We are confident that the same result can be obtained in the North, and that reconciliation and national unity will be achieved in due course.Admittedly, there is still a lot that needs to be done to heal the wounds of the past and regain the trust that has been shaken, and we are aware that progress will not always be smooth. But we can be encouraged by the progress made in terms of national reconciliation in the South over the last several years; particularly in the Western Province and in Colombo, which is a shining example of communal harmony.Despite all the propaganda to the contrary, by the LTTE and the separatist forces, the majority of Tamils in Sri Lanka live outside the North and East.

Colombo is a thriving multicultural commercial hub where all communities live in harmony; it has a large Tamil population that has produced many of Sri Lanka’s leading professionals and businessmen.

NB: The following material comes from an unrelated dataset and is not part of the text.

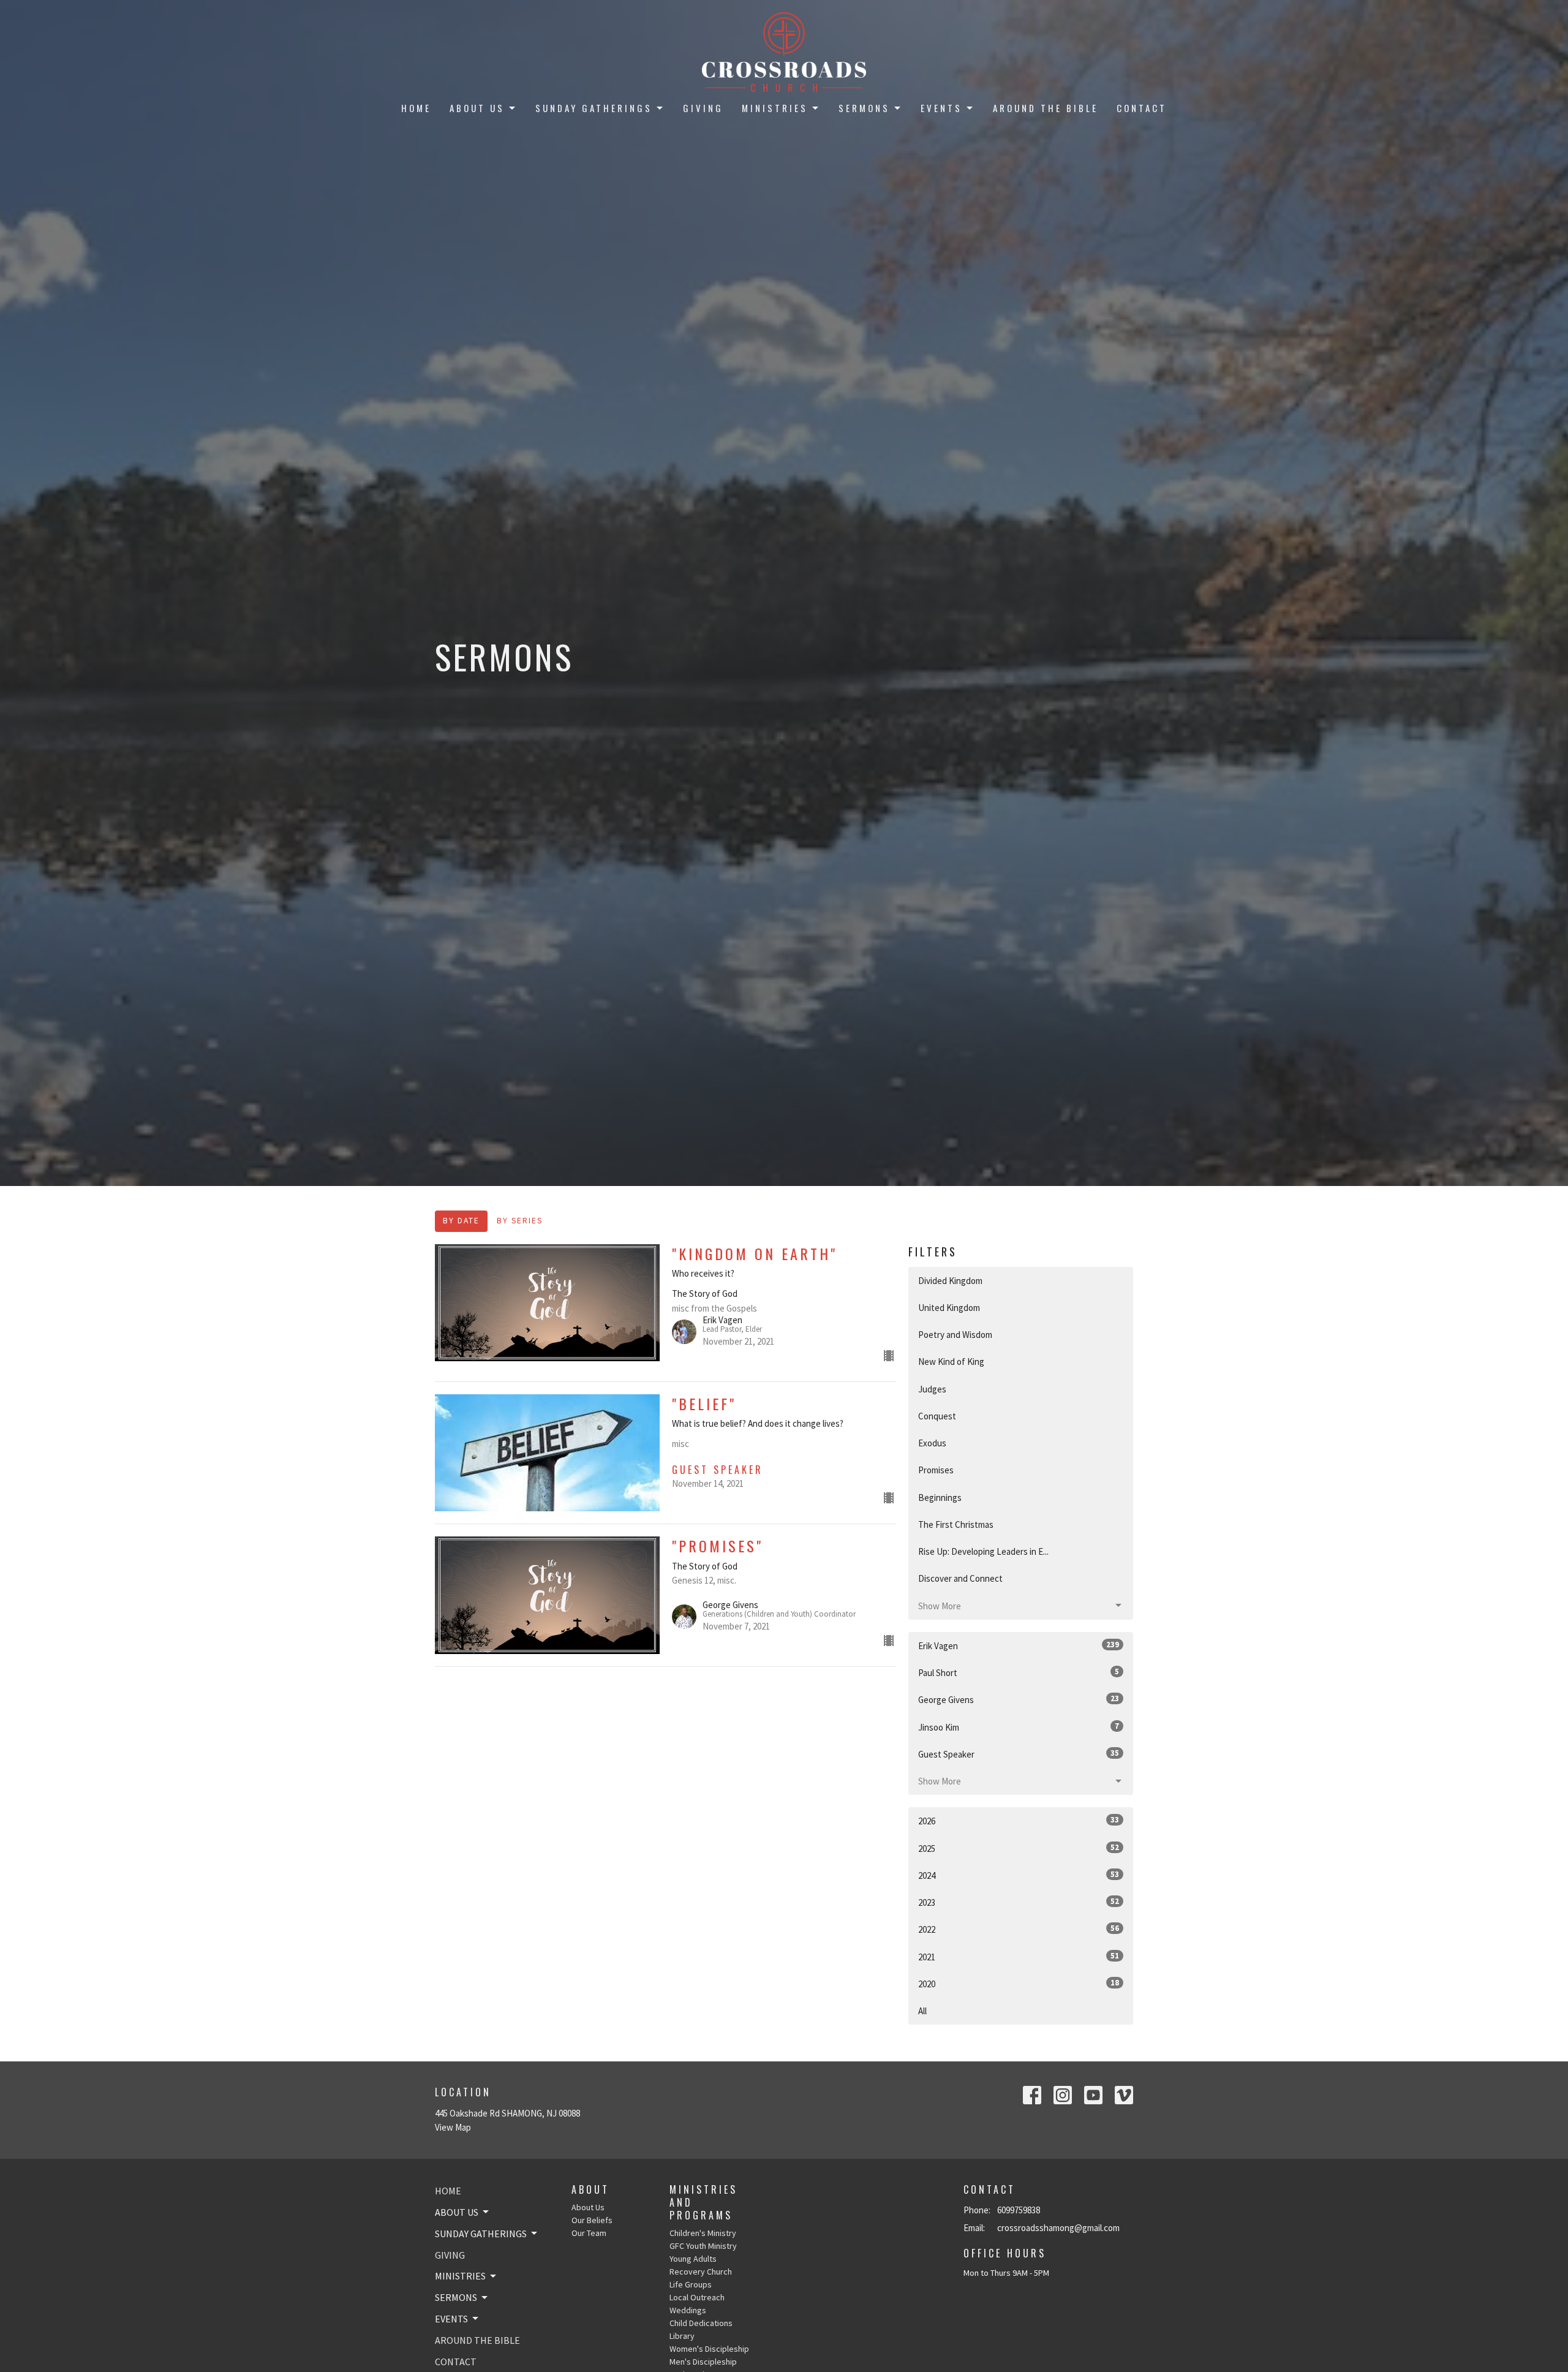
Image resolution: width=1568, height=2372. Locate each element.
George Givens (1018, 1699)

They lead lives of distinction in a supportive multicultural environment where there is no communal tension. We are very confident that this multicultural harmony can be achieved throughout all of Sri Lanka. As our nation emerges from the shadow of terrorism into the bright light of peace and prosperity, this is the reality that will prevail.

Another very important step remains to be taken as we embark on this journey. That is the revival of our economy on a scale that enables our prosperity through rapid growth and development; a resurgence that uplifts the standards of living of each and every Sri Lankan. It is vital that the rural masses as well as the urban populace reap the full benefit of the peace we have achieved; economic development must reach every city, town and village. The Government is doing its part by developing the infrastructure and the facilities that are needed for this resurgence to take place. It is also investing in areas where the private sector has not yet ventured. The domestic private sector, from small businesses and entrepreneurs to large diversified groups, must invest in all sectors of our economy.

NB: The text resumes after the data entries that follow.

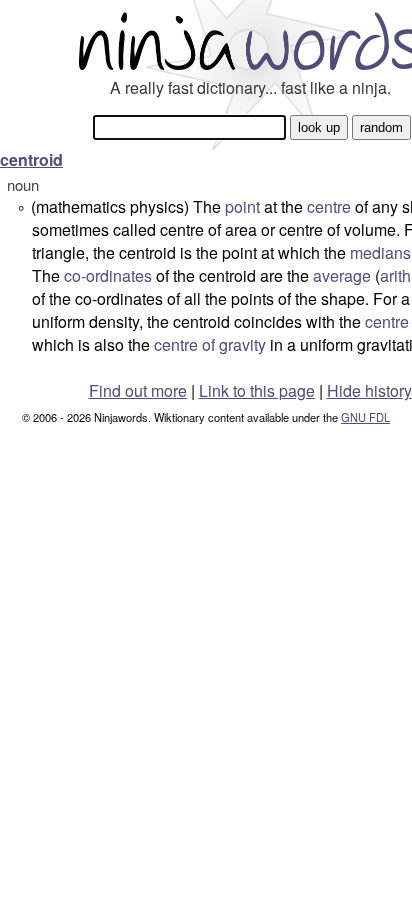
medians (380, 252)
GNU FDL (365, 417)
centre (329, 206)
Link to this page (257, 390)
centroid (31, 159)
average (342, 275)
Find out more (138, 390)
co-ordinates (108, 275)
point (242, 206)
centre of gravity (210, 344)
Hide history (369, 390)
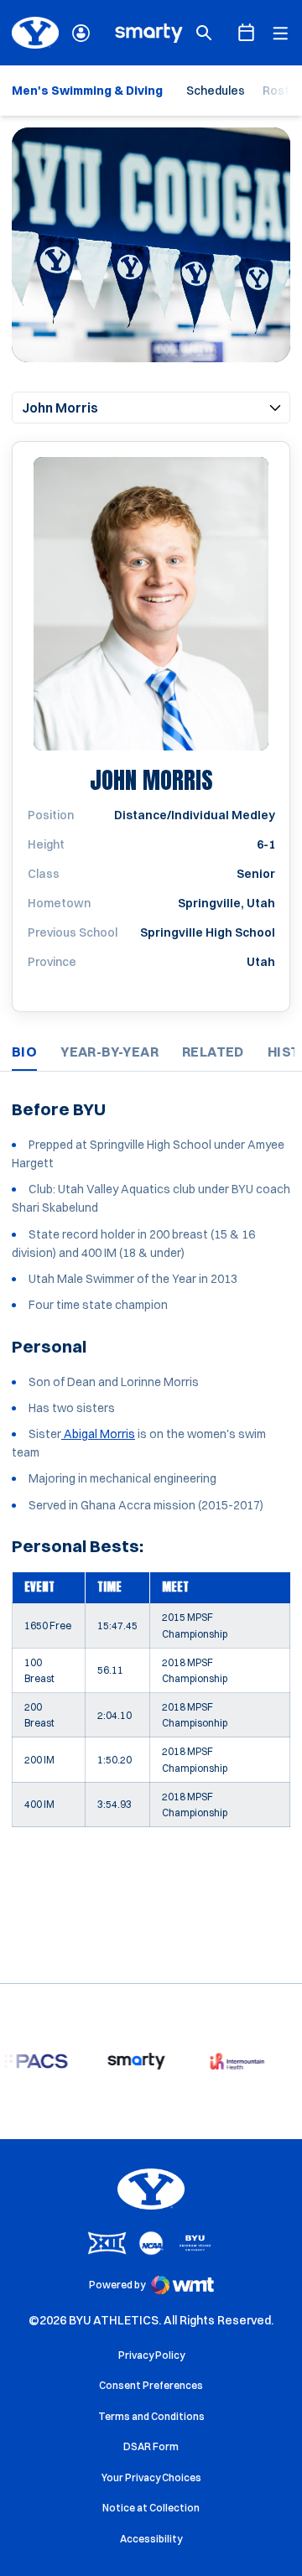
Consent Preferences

The recent instructions of the President for the State Banks to lower interest rates is another step towards encouraging investment and facilitating this revival. We also need to invite the tourists back and bring in foreign investment. We need our educated expatriates, who left Sri Lanka years ago to seek prosperity elsewhere, to return and work for the betterment of their motherland.For these things to happen, it is essential that we all unite at this pivotal stage in our history, and speak with one voice to say that the uncertainty is no more; to say that we are safe; to say that we are ready to create a bright and prosperous future for all our people, irrespective of race, religion or politics.

Making maximum use of peace to unite as a nation, to bring about the development and prosperity that this country richly deserves, and to reap the rewards of peace, is the responsibility of all our citizens. That is why, in closing, I wish to invite all patriotic Sri Lankans to come together, to put their differences aside, and work towards this resurgence as one people. This is our duty to our motherland, and we must not let her down.”